EXERCISE PROMPT — Write all of the entries out again exactly, but not the images.

DATASET —

[Start of section]

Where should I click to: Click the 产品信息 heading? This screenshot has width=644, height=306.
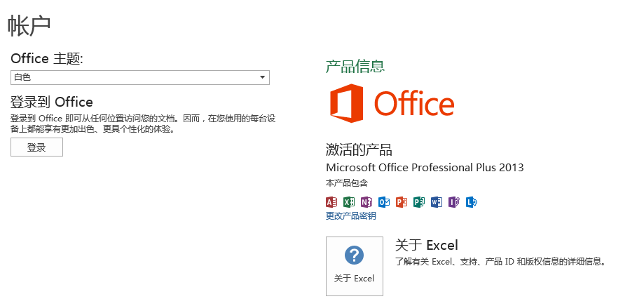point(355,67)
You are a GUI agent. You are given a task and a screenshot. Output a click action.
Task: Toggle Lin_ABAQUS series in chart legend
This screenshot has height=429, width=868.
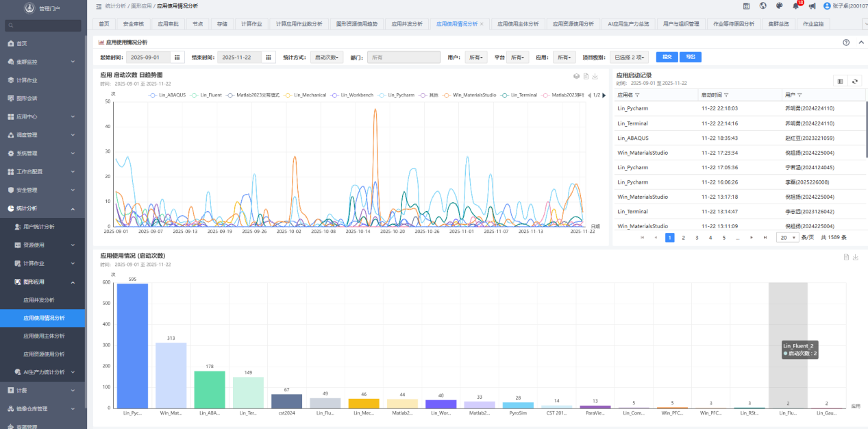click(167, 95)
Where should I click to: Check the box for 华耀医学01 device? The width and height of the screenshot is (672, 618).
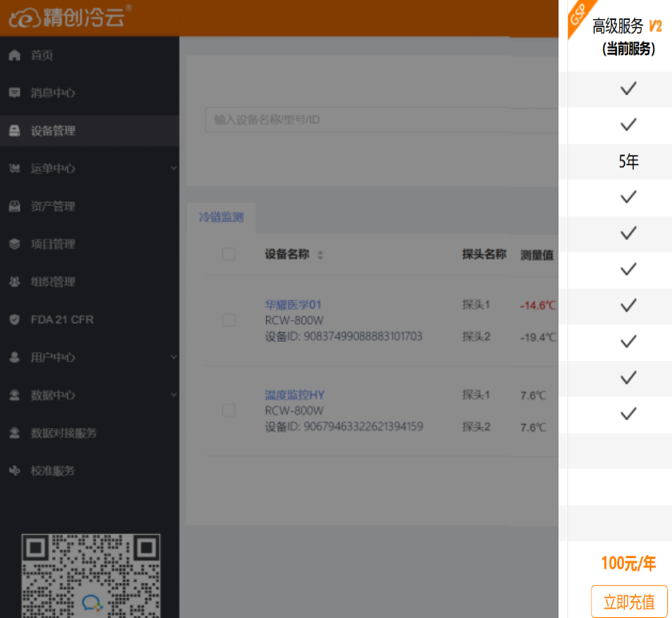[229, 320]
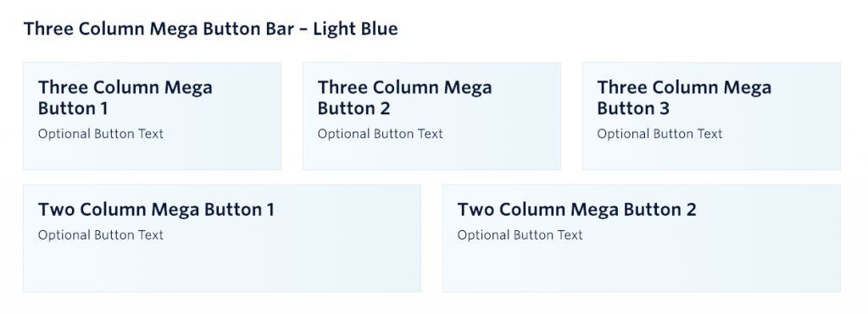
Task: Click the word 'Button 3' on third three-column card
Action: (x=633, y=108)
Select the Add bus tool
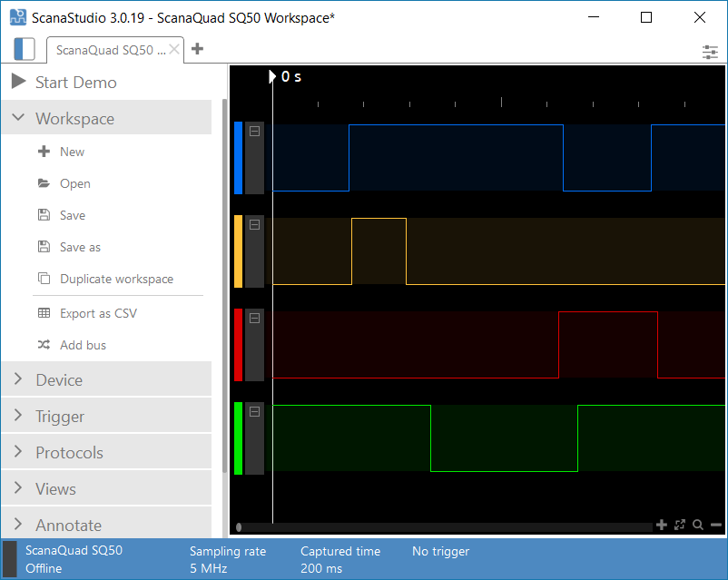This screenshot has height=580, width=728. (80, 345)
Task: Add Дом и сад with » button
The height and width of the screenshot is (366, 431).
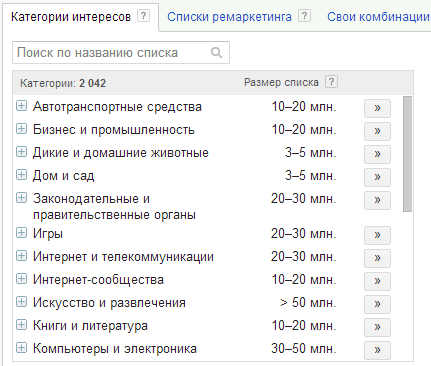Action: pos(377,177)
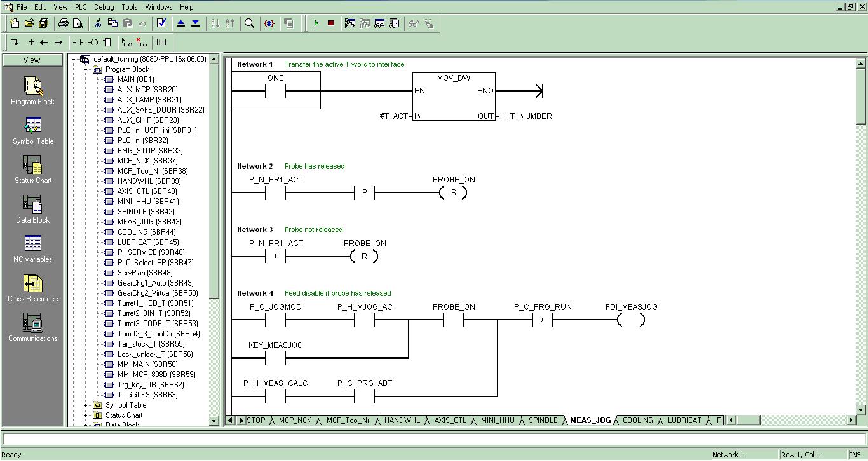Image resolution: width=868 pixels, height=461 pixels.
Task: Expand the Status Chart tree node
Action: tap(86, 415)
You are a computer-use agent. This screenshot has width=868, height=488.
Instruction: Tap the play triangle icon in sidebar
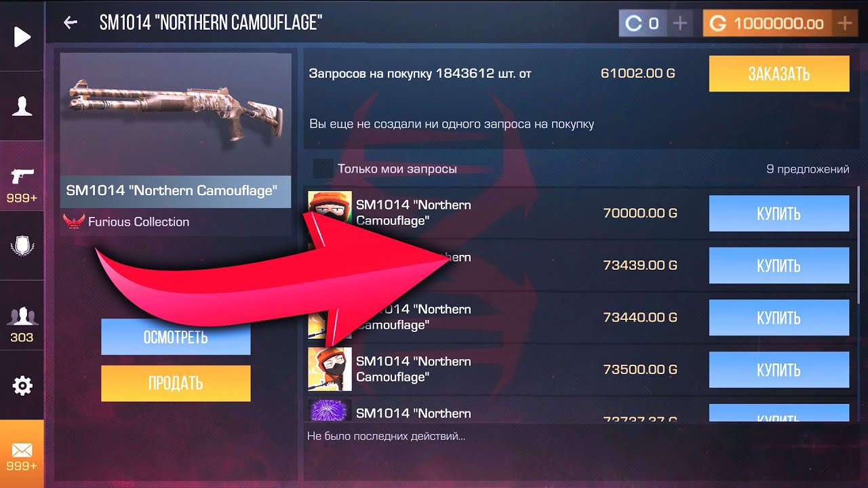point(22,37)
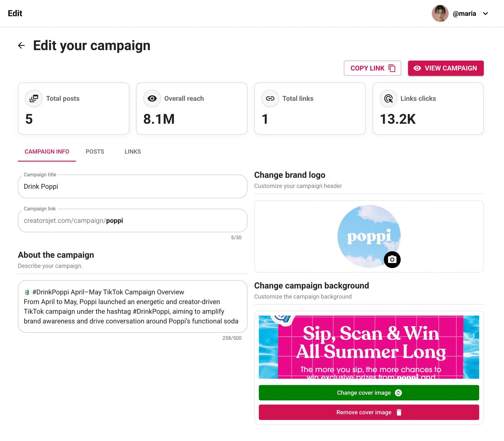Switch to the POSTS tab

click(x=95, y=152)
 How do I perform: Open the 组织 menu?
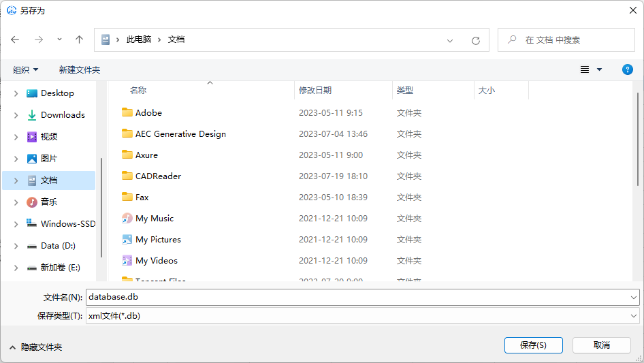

[End of section]

OUTPUT OF THE EXERCISE —
Where should I click to: Click the 产品信息 heading? This screenshot has width=644, height=306.
point(355,67)
You are a GUI agent. You are given a task and a screenshot. Output a click action.
Task: Toggle Lin_ABAQUS series in chart legend
This screenshot has height=429, width=868.
click(167, 95)
Where should I click to: Check the box for 华耀医学01 device? The width and height of the screenshot is (672, 618).
[229, 320]
Task: Click the word 'Button 3' on third three-column card
Action: (x=633, y=108)
Select the Add bus tool
This screenshot has height=580, width=728. (80, 345)
Task: Add Дом и сад with » button
The height and width of the screenshot is (366, 431).
Action: pos(377,177)
Image resolution: width=868 pixels, height=461 pixels.
Task: Expand the Status Chart tree node
Action: tap(86, 415)
You are a computer-use agent. This screenshot has width=868, height=488.
Instruction: Tap the play triangle icon in sidebar
point(22,37)
Switch to the POSTS tab

click(x=95, y=152)
 How do I perform: Open the 组织 menu?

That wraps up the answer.